What is invoice financing

Are your goals and growth plans limited by financial possibilities or complexities? Chances are that you’re limited in your day-to-day business too. Unpaid invoices are one of the most frustrating and dangerous elements of entrepreneurship. If you’re limited by unpaid invoices and are being held back due to financial limitations because of it, invoice financing could be the solution for you. 

What is invoice financing?

Invoice financing is a short term loan based on the customers (borrower) unpaid invoices. It therefore only solves the problems which have to do with cashflow. The unpaid invoices serve as proof that the borrower can pay back the loan. Essentially, the definition of invoice financing is more or less exactly what the term implies: The lender takes care of the unpaid invoices of the borrower, who can proceed with the day to day business, without having to worry about a stagnant cashflow. The lender of course then charges an additional interest rate which is determined before providing the loan. Next to this, arrangements are made on how long the collection process may take.

How does invoice financing work?

As stated above, with invoice financing the invoices are being financed based on a short term loan. This loan has to be paid back by the borrower, after the invoices are paid by the debtor. Of course, the business model is built on adding interest to the original loan. The interest rate can vary, based on the lender and/or loan itself. With invoice financing, the responsibility over the invoices is still ‘in house’ and not outsourced to a third party.

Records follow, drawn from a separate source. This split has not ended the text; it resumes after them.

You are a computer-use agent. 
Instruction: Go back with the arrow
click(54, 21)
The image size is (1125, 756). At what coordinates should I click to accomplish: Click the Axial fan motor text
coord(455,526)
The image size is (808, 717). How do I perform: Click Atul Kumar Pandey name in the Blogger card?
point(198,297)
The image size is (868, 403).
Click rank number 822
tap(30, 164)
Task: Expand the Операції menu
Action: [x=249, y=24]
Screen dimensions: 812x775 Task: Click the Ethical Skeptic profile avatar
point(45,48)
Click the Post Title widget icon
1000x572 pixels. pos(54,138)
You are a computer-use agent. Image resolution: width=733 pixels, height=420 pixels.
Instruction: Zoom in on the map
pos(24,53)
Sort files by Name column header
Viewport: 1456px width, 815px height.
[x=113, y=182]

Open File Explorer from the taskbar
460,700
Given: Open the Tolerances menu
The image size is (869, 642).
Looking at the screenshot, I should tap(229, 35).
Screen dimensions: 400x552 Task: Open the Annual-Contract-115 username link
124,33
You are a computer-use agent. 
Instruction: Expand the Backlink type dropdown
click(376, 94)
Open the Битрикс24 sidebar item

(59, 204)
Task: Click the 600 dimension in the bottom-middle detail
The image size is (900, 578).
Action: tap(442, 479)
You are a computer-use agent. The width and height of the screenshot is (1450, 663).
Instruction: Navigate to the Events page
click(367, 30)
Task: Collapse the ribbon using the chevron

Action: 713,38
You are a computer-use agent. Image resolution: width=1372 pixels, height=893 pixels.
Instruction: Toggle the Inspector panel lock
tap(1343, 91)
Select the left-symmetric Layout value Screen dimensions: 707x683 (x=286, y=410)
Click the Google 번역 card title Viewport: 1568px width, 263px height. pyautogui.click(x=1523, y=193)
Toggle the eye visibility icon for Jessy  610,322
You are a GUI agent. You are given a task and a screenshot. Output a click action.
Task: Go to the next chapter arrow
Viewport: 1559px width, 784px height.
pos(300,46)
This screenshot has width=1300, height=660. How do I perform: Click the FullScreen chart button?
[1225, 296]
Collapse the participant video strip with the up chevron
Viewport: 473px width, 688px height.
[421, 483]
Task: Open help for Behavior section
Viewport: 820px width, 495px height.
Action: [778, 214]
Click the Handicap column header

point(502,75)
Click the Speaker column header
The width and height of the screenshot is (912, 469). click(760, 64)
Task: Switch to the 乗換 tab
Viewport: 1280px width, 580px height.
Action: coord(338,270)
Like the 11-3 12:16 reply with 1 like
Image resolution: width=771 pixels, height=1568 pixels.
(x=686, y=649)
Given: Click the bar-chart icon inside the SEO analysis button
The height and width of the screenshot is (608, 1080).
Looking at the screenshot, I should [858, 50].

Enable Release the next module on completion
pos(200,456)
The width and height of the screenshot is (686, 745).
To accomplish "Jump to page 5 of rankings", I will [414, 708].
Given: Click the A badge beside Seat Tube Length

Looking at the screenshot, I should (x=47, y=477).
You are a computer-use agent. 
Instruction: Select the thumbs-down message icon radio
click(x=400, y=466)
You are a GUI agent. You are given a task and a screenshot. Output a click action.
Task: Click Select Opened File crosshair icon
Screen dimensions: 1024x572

What’s the difference between invoice financing and factoring?

Another form of invoice financing is called factoring. However, there are some essential differences between the two of them. 

With factoring, unpaid invoices are being bought by a third party, for a specific percentage of the price, for example 90% of the total amount. This means that a third party takes full responsibility for the invoices, while the original creditor is selling their invoices at a discount. One major benefit of factoring is that you receive a large part of the invoice(s) directly on your bank account. Next to this, you don’t have to manage the specific debtors anymore. This could help you to keep moving and grow your business. However, it also means that you applied a pretty expensive solution. While percentages may vary, with factoring you willingly accept that a chunk of your revenue is fading away because your debtors didn’t pay the invoices. These debtors are now also being confronted with a new creditor: the third party who ‘bought’ your sent invoices. This can lead to confusing and unpleasant experiences for your customers.

What are the benefits of invoice financing?

Invoice financing has one clear benefit: an improved cashflow. A healthy cashflow is essential for every organisation, big or small. With invoice financing, the borrower doesn’t have to worry about unpaid invoices, while proceeding with his/her day-to-day business.

Finance your invoices using Payt

As discussed above, efficient and effective debtor management is very important, but often takes a lot of time. Moreover, nothing is more annoying than a customer who does not pay an invoice. Payt makes credit management easy and clear for you and your customers. Get paid faster and boost your customer relationships with less work, less worry, and more control. Discover all our [features](<https://www.paytsoftware.com/features/).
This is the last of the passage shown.